# Webanalyse



## fantastica (7. Oktober 2003)

brauche dringend Hilfe, es handelt sich um meine projektarbeit in meinem praktikum.es geht dabei um webstatistik. wer kann mir infos geben über welche grundlagen webstatistik erfolgt, also genauer beschreiben z.b. login file, cookies,java script..und was davon zu befürworten ist und warum. dann meine nächste frage ist ob ein ASP Modell oder Software auf eigenem server, und zu den beiden möglichkeiten jeweils die Vor und Nachteile...wer kann mir helfen...bitte ...bitte....wir nutzen einene IIS server und win2000..weiss im moment echt nicht wo ich beginne soll :-(( zumal mir hier im betrieb kein mensch  hilft ,...soll nicht jammernd rüberkommen aber weiss einfach nicht weiter


----------



## Neurodeamon (8. Oktober 2003)

Fangen wir mal ganz einfach an.
Es gibt ein paar grundlegende Dinge über Webstatistiken:
Die unterste Ebene ist das Logsystem des Servers. Sprich: Ein HTTP-Server sollte alles nötige in einer Logdatei speichern, welche man mit einem Analyseprogramm in lesbarere, übersichtlichere Form bringen kann. In diesem Fall kann z. B. ein Surfer nicht viel gegen das Speichern der richtigen Daten tun, außer vielleicht einen anonymen Proxy zu verwenden. Diese Webstatistik funktioniert nicht global, sondern nur lokal auf dem Server, wo darauf zugegriffen wird.

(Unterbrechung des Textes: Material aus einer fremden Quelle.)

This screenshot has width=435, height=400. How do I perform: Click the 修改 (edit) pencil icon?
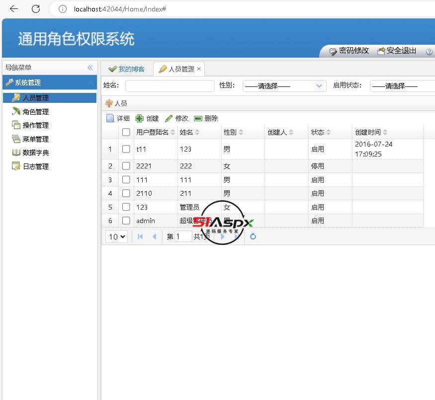[x=169, y=118]
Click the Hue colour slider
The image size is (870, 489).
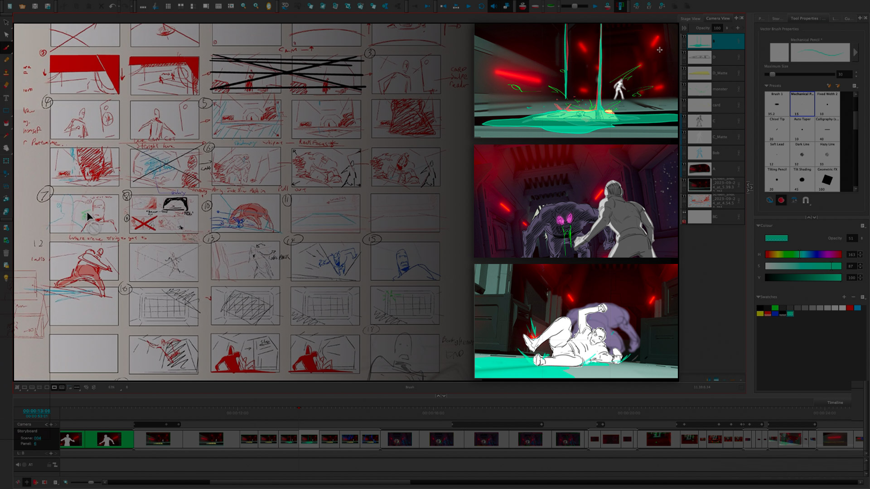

Cookies sind leider sehr schlecht angesehen, obwohl die Idee der Cookies sehr gut war. Netscape hatte damals leider "vergessen" den Benutzern zu sagen, das sie das in den Browser eingebaut hatten. Cookies kann man im Browser leicht abschalten. Weswegen es nicht als vertrauenswürdig angesehen werden dürfte, denn Cookies kann man manipulieren. Andererseits kann man damit auch globale Statistiken erstellen. Obwohl Cookies nur von dem Server gelesen werden können, die sie erstellt haben, kann man in einem Verbund von zusammenarbeitenden Servern (Netzwerk) das Verhalten eines ahnungslosen Surfers nachverfolgen. Dazu wird in den betreffend Seiten einer Website einer Verbindung zum Server hergestellt, der die Cookies schreibt und liest. Egal wohin man surft, wer zu diesem "Datensammel"-Netzwerk gehört, sorgt dafür das der Surfer mit dem "Cookie-Server" verbunden wird - meistens unbemerkt.

Java-Script an sich ist nur ein Mittel zum Zweck. Mit Java-Script an sich kann man keine Statistiken erstellen, sondern höchstens die nötigen Funktionen aufrufen.

In Communities z. B. kann man Statistiken über die User erstellen. Das funktioniert aber in Zusammenarbeit über Registrierung, Authentifikation und Datenspeicherung (Cookies), bzw. Sessionmanagement (managed alles der Server / oder unter verwendung von Cookies).

Wie Du siehst, braucht man für verschiedene Statistiken auch verschiedene System um ein Log zu generieren.

Befürworten kann man eigentlich alles. Ein Log an sich ist keine Schlechte sache. Genauso wie andere Datensammlungen.
Verwerflich ist nur die Speicherung OHNE Kenntnis des Benutzers - zu Zwecken, welche den "Verkauf" oder "Handel" der Benutzerdaten voraussetzen.

Das ein Server die Daten automatisch ohne Wissen eines Benutzers logt, ist an sich nicht automatisch verwerflich. Mit den Daten kann man als positives Beispiel auf die Benutzer eingehen und Dienste verbessern. "Wohin surfen meine Besucher am liebsten hin? Was kann ich ausbauen und was ist nicht so beliebt, damit ich es verbessern oder gleich weglassen kann?" Für den Handel im Web ist Datenspeicherung unerläßlich. Schon alleine, damit eine simple Bestellung auch bei einem zuhause ankommt 

Ich glaube ich schweife ab  Sorry!



> ob ein ASP Modell oder Software auf eigenem server


Hmm.. ich verstehe nicht was Du meinst.
ASP kann doch auch Software auf eigenem Server sein ...


----------